Op 23 mei vergaderde de Contactgroep Verkeersveiligheid in de bijzondere locatie ‘De Bovenkamer van Groningen’, een voormalige watertoren, midden in de binnenstad van Groningen.

Naast het Strategisch Plan Verkeersveiligheid is tijdens de vergadering van de Contactgroep Verkeersveiligheid gesproken over het voorstel van de RAI-Vereniging om de snelheid in de bebouwde kom van 50 km/u naar 30 km/u te verlagen. Tijdens de vergadering kwam naar voren dat gemeenten hier verschillende ideeën over hebben. Dit zit met name in de uiteenlopende verkeerskundige en ruimtelijke opbouw van gemeenten. Daarnaast heeft VeiligheidNL laten zien dat het mogelijk is om ook gegevens van ziekenhuizen te gebruiken voor het maken van verkeersveiligheidsbeleid. Dit blijkt een waardevolle aanvulling te zijn, maar roept ook de vraag op hoe om te gaan met tegenstrijdige of onvergelijkbare uitkomsten ten opzichte van BRON-data. De politie Noord-Nederland gaf uitleg over de samenwerking van politie en gemeenten in de ongevallenanalyse en de handhaving die daar voor een deel op wordt gebaseerd. Verschillende gemeenten waren enthousiast over de werkwijze en pleiten er voor om dit ook in de andere regio’s uit te gaan proberen.
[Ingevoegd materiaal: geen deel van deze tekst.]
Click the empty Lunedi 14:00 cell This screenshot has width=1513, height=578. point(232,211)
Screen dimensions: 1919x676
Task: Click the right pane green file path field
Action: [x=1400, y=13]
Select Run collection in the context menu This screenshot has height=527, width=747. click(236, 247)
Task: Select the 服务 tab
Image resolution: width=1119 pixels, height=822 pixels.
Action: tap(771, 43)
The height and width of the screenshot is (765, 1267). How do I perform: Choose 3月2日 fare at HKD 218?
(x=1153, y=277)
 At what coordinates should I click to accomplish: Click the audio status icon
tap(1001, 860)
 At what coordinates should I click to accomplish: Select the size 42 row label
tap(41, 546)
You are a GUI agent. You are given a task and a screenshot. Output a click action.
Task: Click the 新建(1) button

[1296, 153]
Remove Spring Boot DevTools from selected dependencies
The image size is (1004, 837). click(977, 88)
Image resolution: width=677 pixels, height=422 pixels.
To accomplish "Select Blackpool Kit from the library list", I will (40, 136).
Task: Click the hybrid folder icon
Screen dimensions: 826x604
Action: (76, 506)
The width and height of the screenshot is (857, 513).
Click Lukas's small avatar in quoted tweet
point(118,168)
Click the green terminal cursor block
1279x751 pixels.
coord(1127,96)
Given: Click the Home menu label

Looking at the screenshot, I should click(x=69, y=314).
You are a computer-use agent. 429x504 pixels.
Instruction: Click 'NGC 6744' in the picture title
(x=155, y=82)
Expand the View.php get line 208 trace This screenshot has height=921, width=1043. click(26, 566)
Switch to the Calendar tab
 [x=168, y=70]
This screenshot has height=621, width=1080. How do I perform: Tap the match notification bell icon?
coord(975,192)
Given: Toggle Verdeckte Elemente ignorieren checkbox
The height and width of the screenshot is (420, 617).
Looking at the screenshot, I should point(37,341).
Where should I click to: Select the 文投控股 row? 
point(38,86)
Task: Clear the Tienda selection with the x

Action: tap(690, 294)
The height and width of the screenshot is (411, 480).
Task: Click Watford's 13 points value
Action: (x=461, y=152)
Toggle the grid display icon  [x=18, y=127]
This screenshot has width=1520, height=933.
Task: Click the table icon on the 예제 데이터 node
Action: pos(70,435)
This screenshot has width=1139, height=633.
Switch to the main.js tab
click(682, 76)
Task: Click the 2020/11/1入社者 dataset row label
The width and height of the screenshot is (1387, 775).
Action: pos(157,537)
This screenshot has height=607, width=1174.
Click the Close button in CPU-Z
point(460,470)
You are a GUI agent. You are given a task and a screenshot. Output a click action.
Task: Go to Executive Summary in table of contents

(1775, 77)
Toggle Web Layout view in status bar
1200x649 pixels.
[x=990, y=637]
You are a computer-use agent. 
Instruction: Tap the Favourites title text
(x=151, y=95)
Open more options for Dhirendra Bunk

De gemeente Groningen blijkt net als de gemeente Rotterdam verkeersveiligheidsbeleid te voeren dat voor een groot deel aansluit bij de SPV-gedachte. De uitrol van het beleid vraagt, ook voor grote gemeenten, veel aandacht en om een afweging qua beschikbare capaciteit en het budget. 

Aanvullend op het algemene verkeersveiligheidsbeleid heeft de Contactgroep kennis kunnen nemen van de fietsstrategie van de gemeente en de relatie met verkeersveiligheid en werden de deelnbemers door de Rijksuniversiteit getrakteerd op een levendige beschouwing van de psychologische aspecten van de fietsende verkeersdeelnemer. Beide presentaties gaven interessante inzichten en bieden stof om over na te denken voor gemeenten die met fietsveiligheid bezig zijn of gaan. Na de vergadering is de Contactgroep met de fiets op excursie gegaan door de binnenstad en hebben we praktijkvoorbeelden kunnen terug zien van wat eerder op de dag aan bod was gekomen.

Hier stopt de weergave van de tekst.